Genomics is laying the groundwork for a new generation of diagnostics and therapeutics, built on our growing understanding of the biological mechanisms of disease. At the Broad Institute, biologists, chemists, physicians, mathematicians, computational biologists, and software engineers are using systematic, unbiased approaches to identify the root causes of disease and find new opportunities for therapeutic intervention. Learn more about #HowWeScience.
Developing and using computational tools to detect subtle patterns in biomedical data.
Machine learning is an area of artificial intelligence and computer science involving the development of computational tools that can detect subtle patterns and connections in data missed by conventional tools. Researchers create a machine learning model by training it on datasets, allowing it to identify statistical relationships between the data and then using those relationships to make predictions when it crunches through new datasets.

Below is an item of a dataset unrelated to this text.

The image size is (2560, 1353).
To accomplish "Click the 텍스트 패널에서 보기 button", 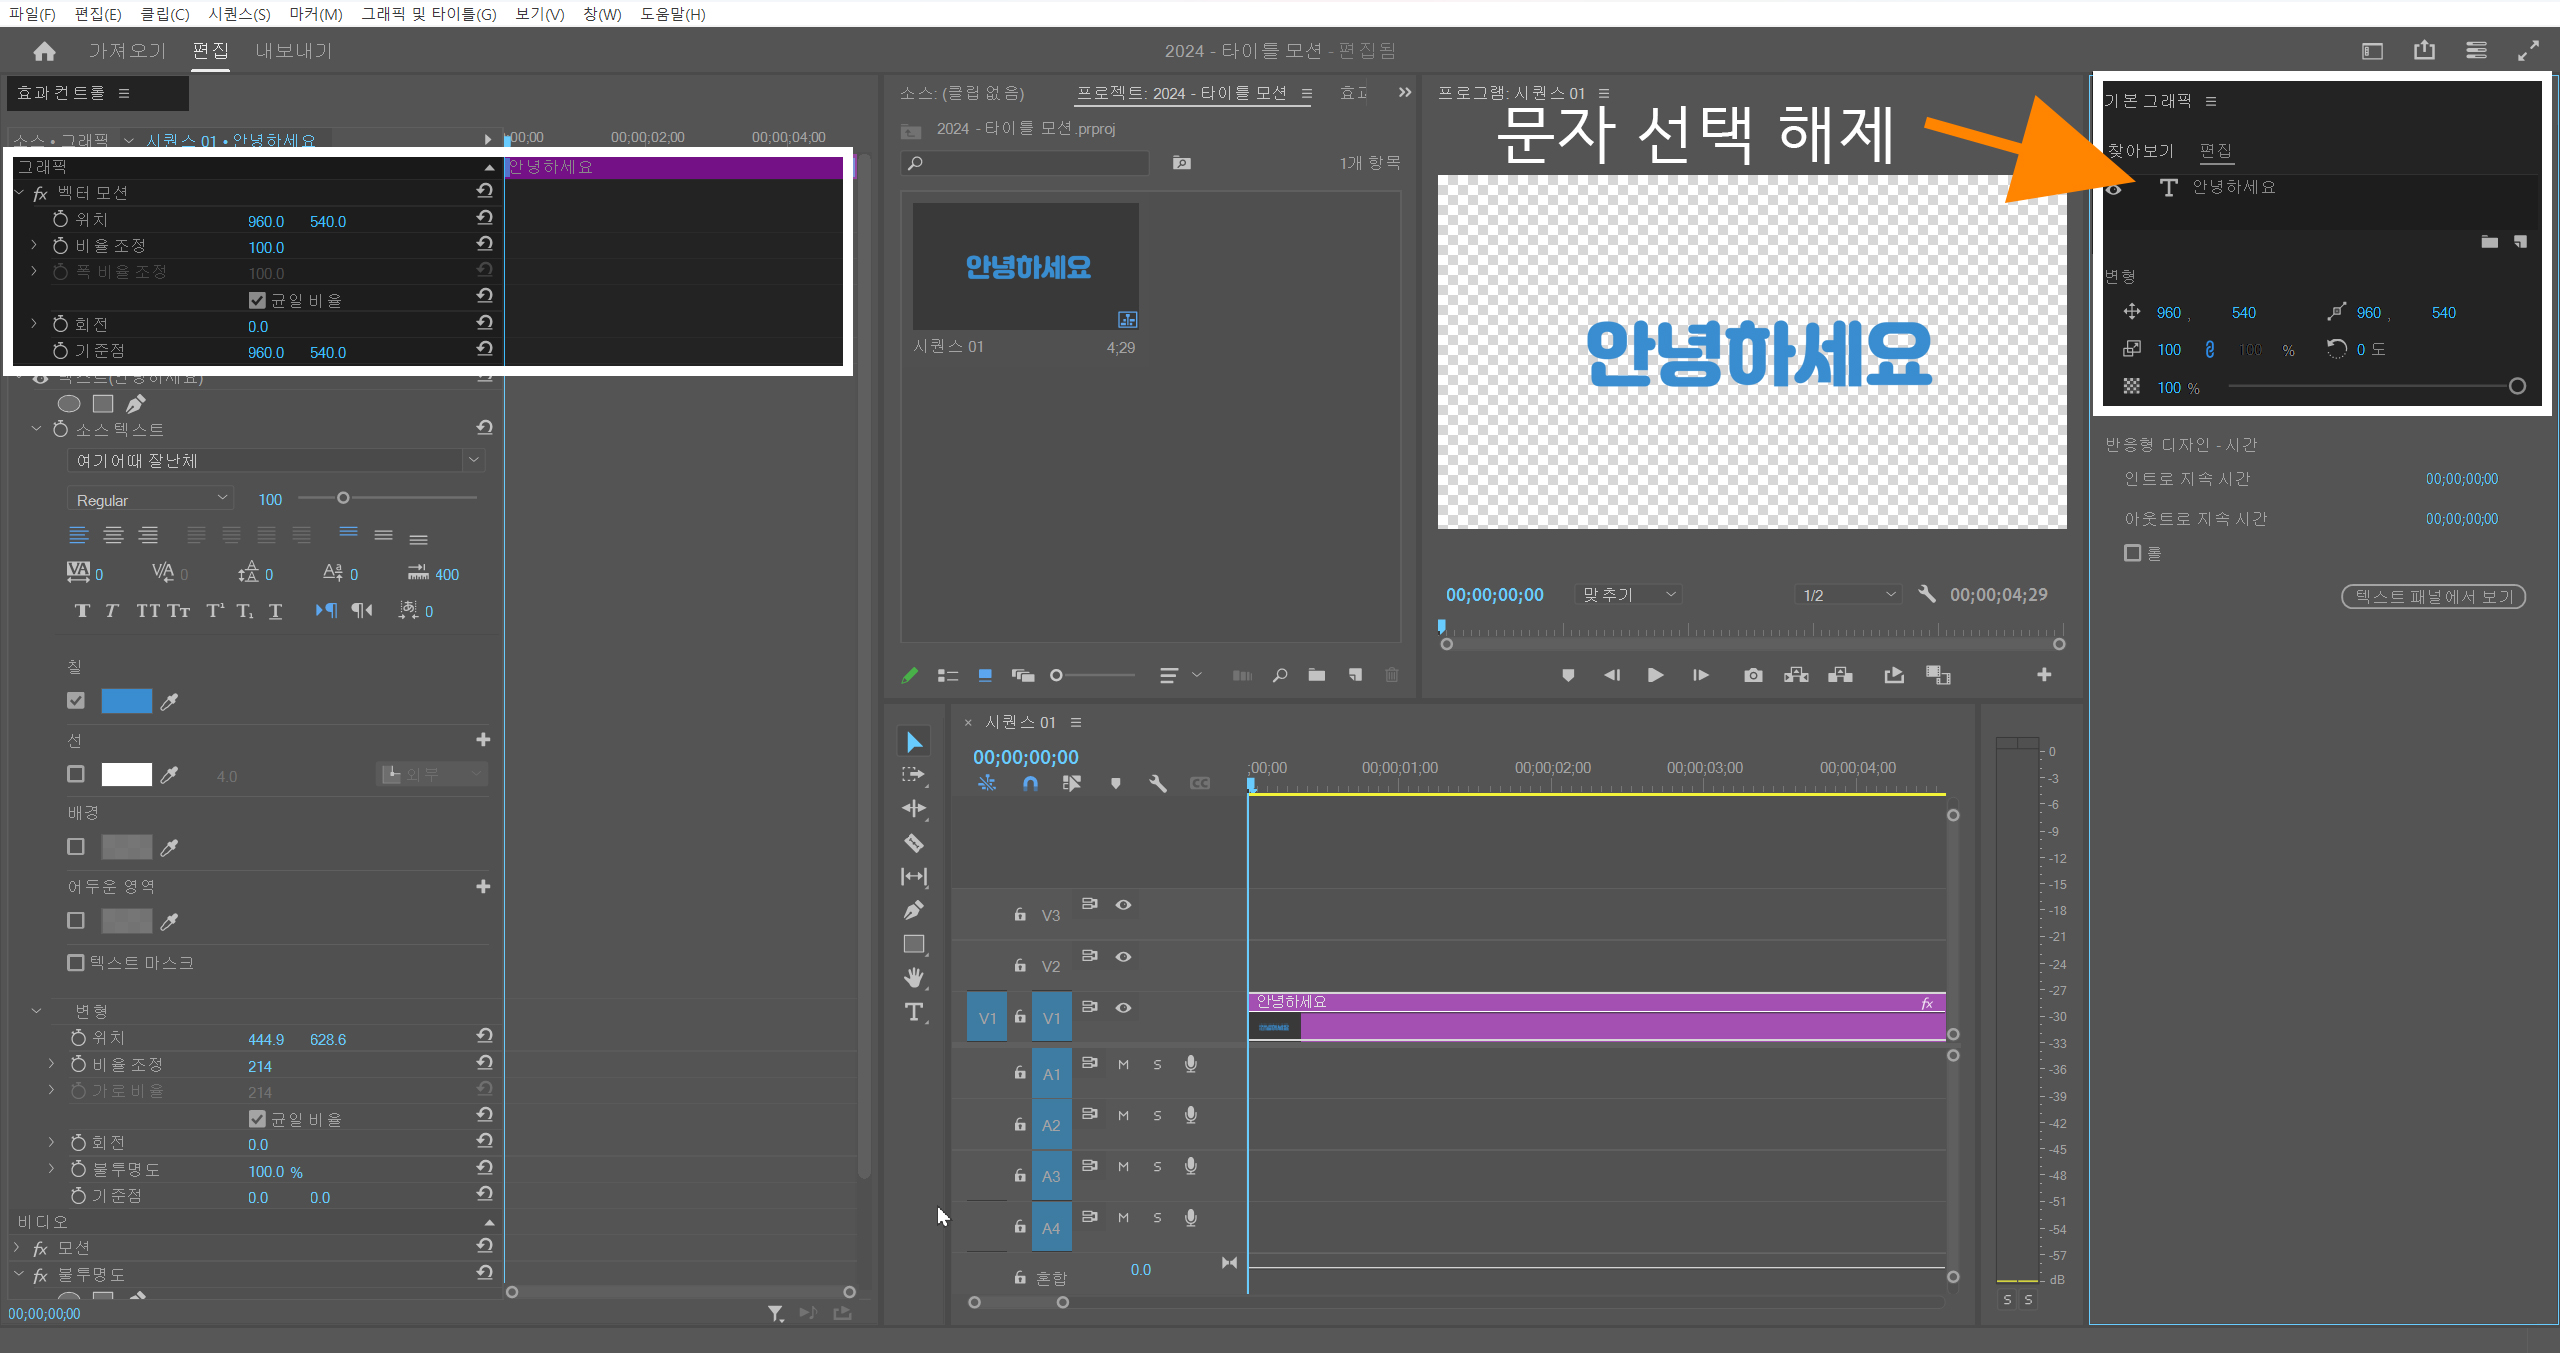I will click(x=2433, y=596).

Many researchers at Broad and beyond are harnessing machine-learning algorithms and other computational methods to find patterns in ever-growing troves of biological data, including clinical, genomic, and imaging data. These tools are enabling clinicians, biologists and data scientists to work together to glean new insights into key cellular and molecular processes and how they go awry in disease. Such insights could pave the way to new and better ways of diagnosing and treating disease. Machine learning also allows scientists to tackle challenging problems in biomedicine that previously seemed out of reach.